An electrochemical ceruloplasmin aptasensor using a glassy carbon electrode modified by diazonium-functionalized multiwalled carbon nanotubes

Abstract

Fast and accurate determination of biological compounds in human fluids plays a crucial role in clinical analysis. Low levels and high levels of ceruloplasmin (Cp) in serum cause several diseases such as Wilson’s disease, therefore, its accurate determination in human fluids is important. A selective and sensitive electrochemical biosensor was developed for Cp detection using a Cp-specific recognition aptamer.

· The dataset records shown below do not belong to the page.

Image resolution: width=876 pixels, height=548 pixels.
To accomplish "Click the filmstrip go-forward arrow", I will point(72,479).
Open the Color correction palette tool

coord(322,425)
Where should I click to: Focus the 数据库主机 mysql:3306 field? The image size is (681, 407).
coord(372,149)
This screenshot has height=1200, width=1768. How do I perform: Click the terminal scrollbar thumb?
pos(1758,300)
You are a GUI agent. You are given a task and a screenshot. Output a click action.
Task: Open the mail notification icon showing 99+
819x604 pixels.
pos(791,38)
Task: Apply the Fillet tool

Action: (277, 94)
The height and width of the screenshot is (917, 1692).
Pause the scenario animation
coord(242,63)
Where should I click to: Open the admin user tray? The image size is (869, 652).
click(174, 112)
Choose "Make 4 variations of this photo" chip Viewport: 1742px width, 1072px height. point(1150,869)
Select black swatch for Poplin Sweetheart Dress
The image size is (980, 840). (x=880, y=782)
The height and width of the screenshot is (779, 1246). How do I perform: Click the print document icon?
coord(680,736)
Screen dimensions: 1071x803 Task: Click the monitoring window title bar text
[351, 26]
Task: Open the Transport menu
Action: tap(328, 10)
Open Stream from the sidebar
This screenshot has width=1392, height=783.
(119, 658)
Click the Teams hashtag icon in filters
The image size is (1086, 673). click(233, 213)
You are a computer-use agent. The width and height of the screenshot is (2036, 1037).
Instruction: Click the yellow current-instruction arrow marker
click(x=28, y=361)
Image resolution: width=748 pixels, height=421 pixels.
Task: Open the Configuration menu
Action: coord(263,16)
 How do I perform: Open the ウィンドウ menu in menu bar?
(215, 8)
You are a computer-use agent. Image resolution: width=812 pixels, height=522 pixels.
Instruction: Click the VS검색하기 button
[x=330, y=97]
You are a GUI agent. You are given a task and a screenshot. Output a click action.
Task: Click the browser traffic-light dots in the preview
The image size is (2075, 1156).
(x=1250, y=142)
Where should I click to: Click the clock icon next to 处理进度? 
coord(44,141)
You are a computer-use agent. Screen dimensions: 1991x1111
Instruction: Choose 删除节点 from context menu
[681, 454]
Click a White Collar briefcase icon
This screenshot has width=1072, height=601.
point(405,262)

The proposed aptasensor was based on a glassy carbon electrode modified with diazonium-functional multiwall carbon nanotubes. The aptamer was linked to the electrode surface using electrochemical approach, followed by chemical immobilization of aminated-aptamer. All fabrication steps were accompanied by changes to the electrochemical parameters. The binding of Cp to aptamer was monitored by cyclic voltammetry, differential pulse voltammetry, and electrochemical impedance spectroscopy. The effective parameters were optimized. The calibration curve for Cp concentration was linear at 0.02–3.0 ng mL−1 and 3.0–80.0 ng mL−1 with a detection limit (signal-to-noise ratio of 3) of 3.7 pg mL−1. The fabricated aptasensor can serve as a powerful sensor for rapid diagnosis of Cp in the human serum sample and shows a great potential for practical bioapplication.